### EXTRACTED TEXT
# # #

Cold Case Project: 1987 triple homicide vexes Preble County investigators

Published: Thursday, February 21, 2013 @ 4:13 PM
Updated: Thursday, February 21, 2013 @ 4:13 PM


            Cold Case Project: 1987 triple homicide vexes Preble County investigators

When the three bodies were found, the killer already had a 3-day head start – and the killer has stayed ahead of law enforcement for 25 years.

“I would just love to know what happened,” said Becca Newcomb, whose sister Melinda was one of the three people killed at the isolated cabin at 2188 Consolidated Road, just southwest of Eaton. “I’m really not about vengeance. But I would like some justice.”

On Nov. 2, 1987, a man found the bodies of David C. Smelser, 31, Donald L. Marker, 28, and Melinda S. Newcomb, 24, there. All three had been shot, presumably on Oct. 30.

A friend, Doug Crowell, had gone there to check on Smelser, who lived at the cabin. Marker had been staying there with him. Smelser worked for Crowell’s family, which owned a plumbing business.

October 30, 1987 was a Friday. Crowell told the Dayton Daily News in 1988 that the following day, Smelser was to meet him at 7:30 a.m. to pull stumps. Smelser didn’t show up. He also didn’t show up for work Monday, so Crowell went to the cabin.

# # #

### EXERCISE
Reproduce part of the Preble County cold case article word for word, starting at the words containing "When the three" and stopping after "on Oct. 30.". Rely only on the article about the 1987 Preble County homicides.

### RECORD LIST
# # #

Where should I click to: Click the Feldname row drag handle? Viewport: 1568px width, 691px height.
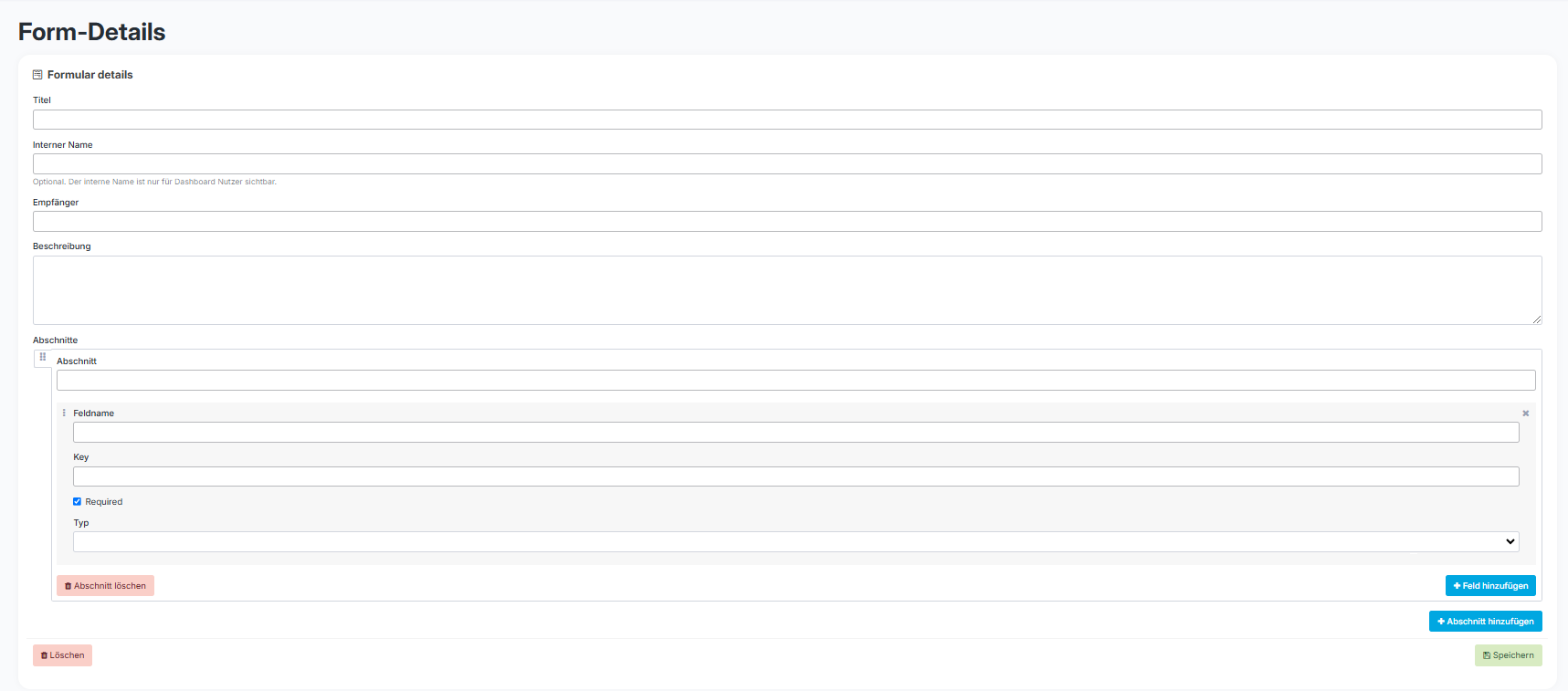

# # #

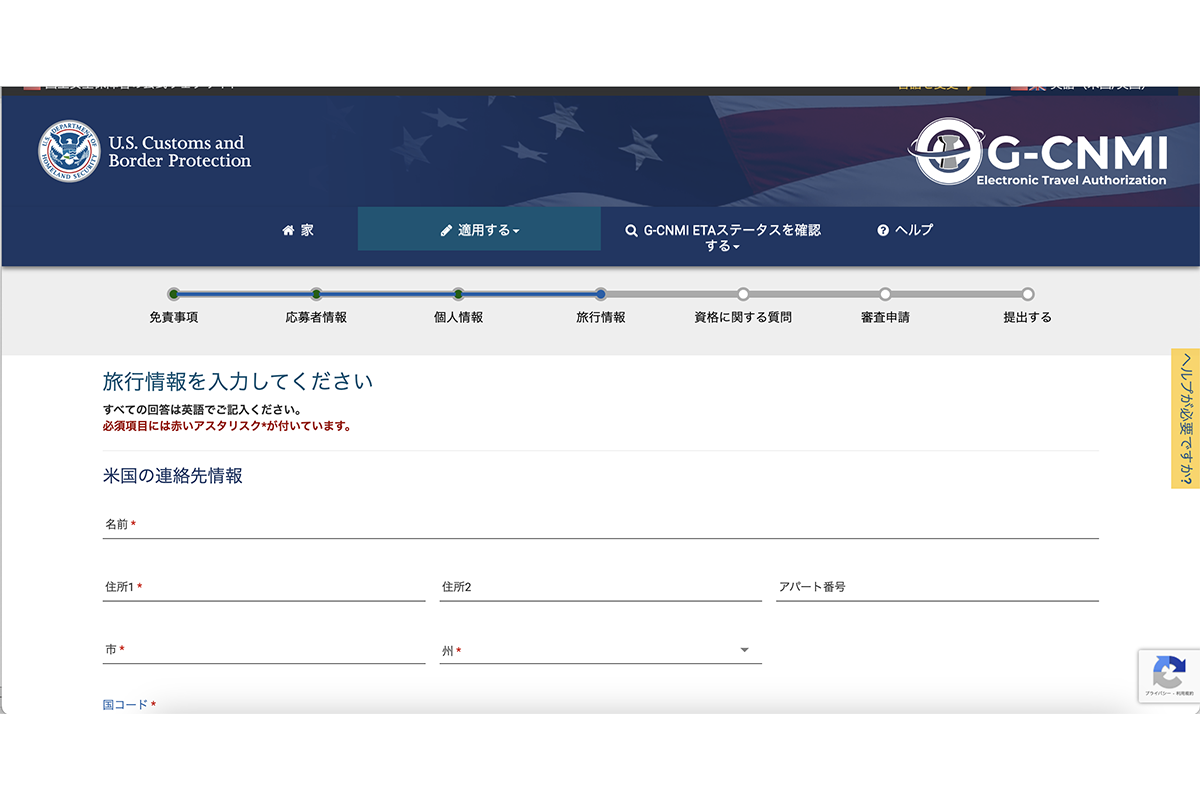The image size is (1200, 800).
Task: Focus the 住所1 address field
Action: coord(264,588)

# # #

### EXPECTED ANSWER
When the three bodies were found, the killer already had a 3-day head start – and the killer has stayed ahead of law enforcement for 25 years.

“I would just love to know what happened,” said Becca Newcomb, whose sister Melinda was one of the three people killed at the isolated cabin at 2188 Consolidated Road, just southwest of Eaton. “I’m really not about vengeance. But I would like some justice.”

On Nov. 2, 1987, a man found the bodies of David C. Smelser, 31, Donald L. Marker, 28, and Melinda S. Newcomb, 24, there. All three had been shot, presumably on Oct. 30.